● Assignment
All lines of the records below that contain the word "computer" must be listed.

----

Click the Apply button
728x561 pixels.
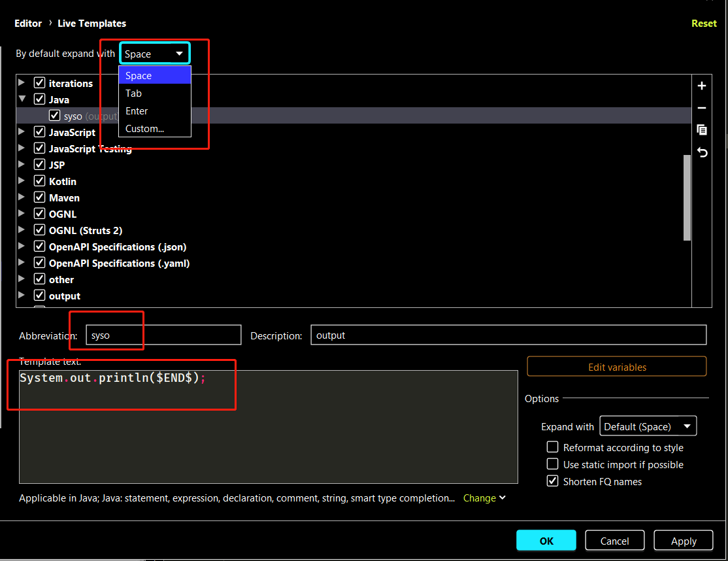pyautogui.click(x=684, y=541)
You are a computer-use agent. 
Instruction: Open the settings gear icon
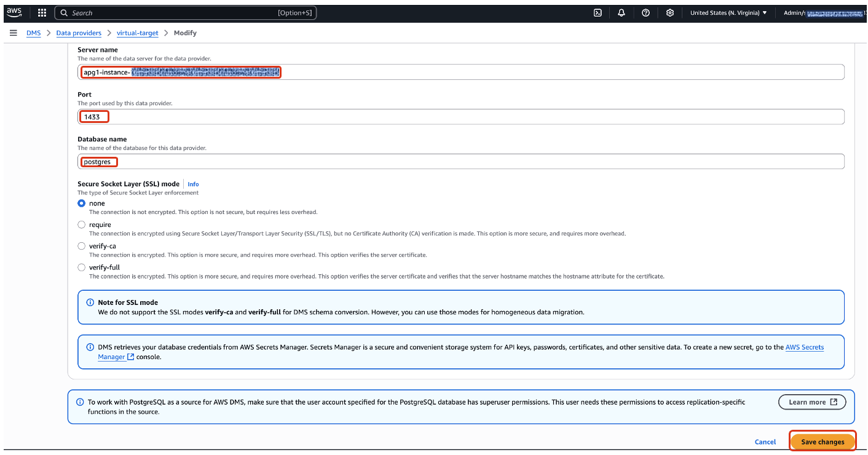coord(670,12)
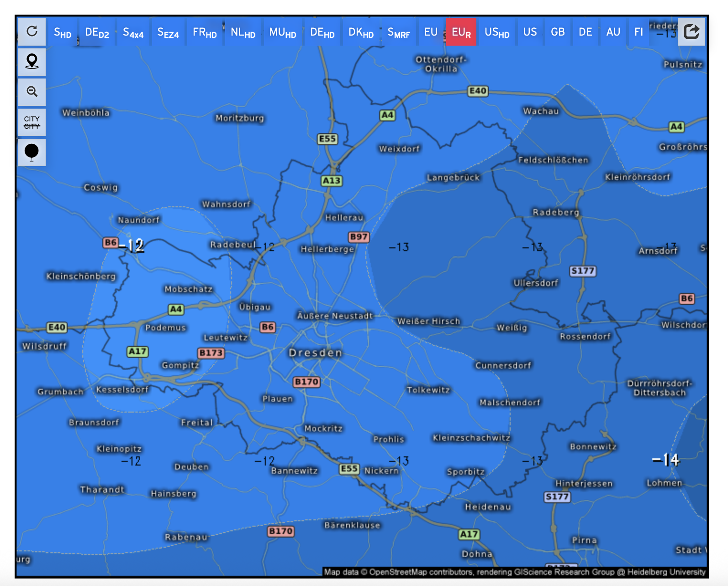Toggle the CITY labels button

[32, 122]
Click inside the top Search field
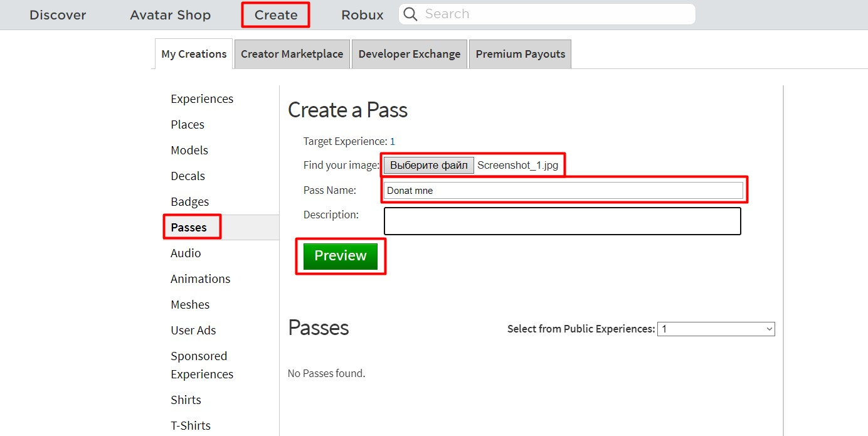Screen dimensions: 868x436 pos(552,14)
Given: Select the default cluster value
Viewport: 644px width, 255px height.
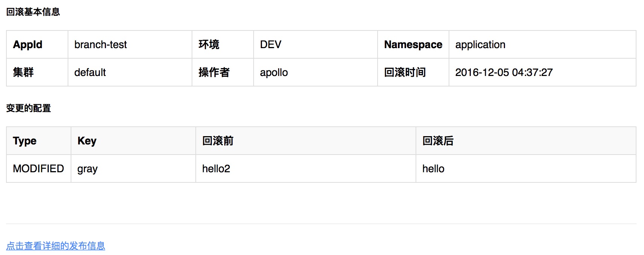Looking at the screenshot, I should pos(90,73).
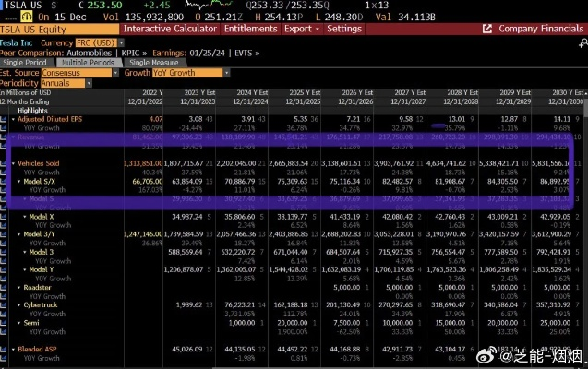
Task: Click chart icon beside Cybertruck row
Action: pyautogui.click(x=4, y=304)
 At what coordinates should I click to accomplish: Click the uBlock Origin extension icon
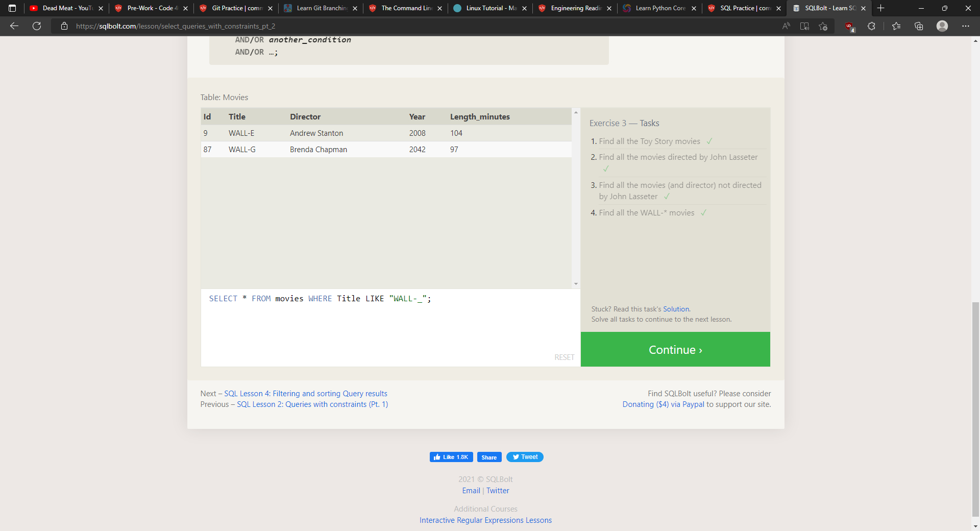pyautogui.click(x=849, y=27)
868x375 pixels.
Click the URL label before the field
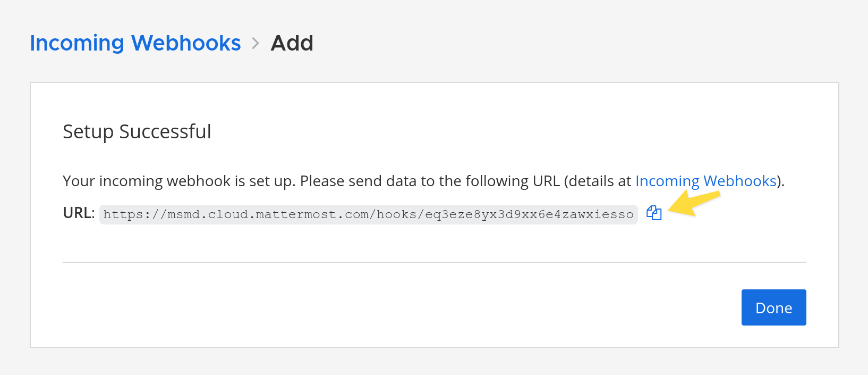77,213
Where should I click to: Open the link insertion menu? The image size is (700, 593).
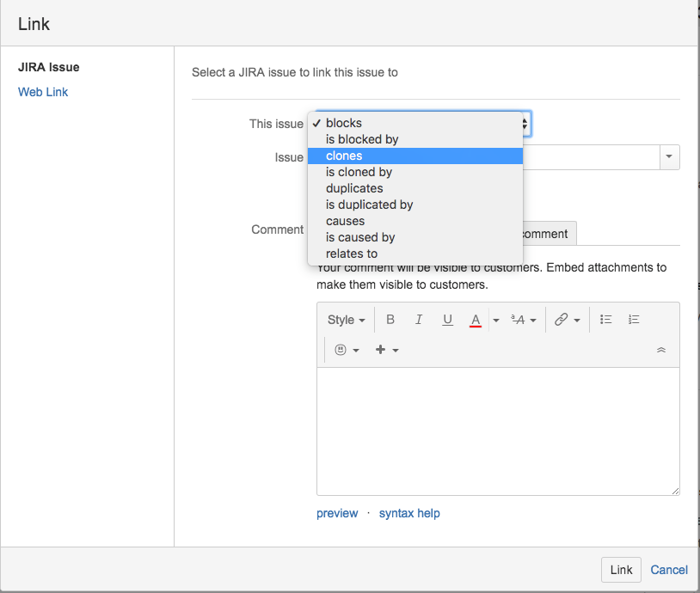click(x=566, y=320)
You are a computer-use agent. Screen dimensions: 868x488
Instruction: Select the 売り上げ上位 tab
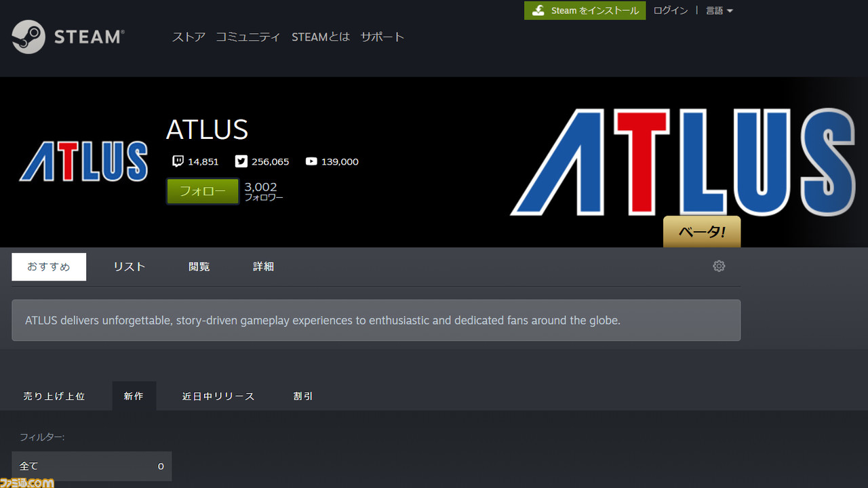coord(54,396)
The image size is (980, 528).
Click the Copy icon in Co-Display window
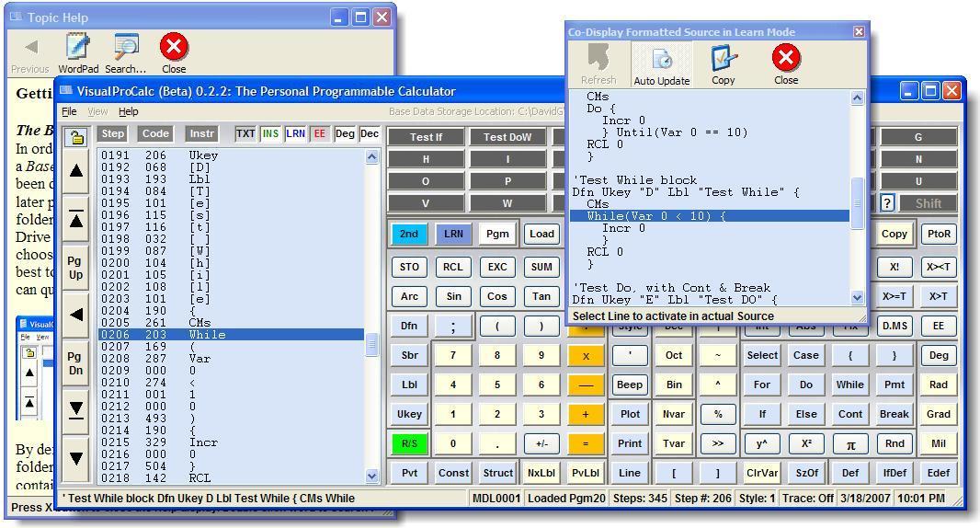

----

● Response area
You are a computer-use agent. 
You are a computer-use agent. Screen dimensions: 868x488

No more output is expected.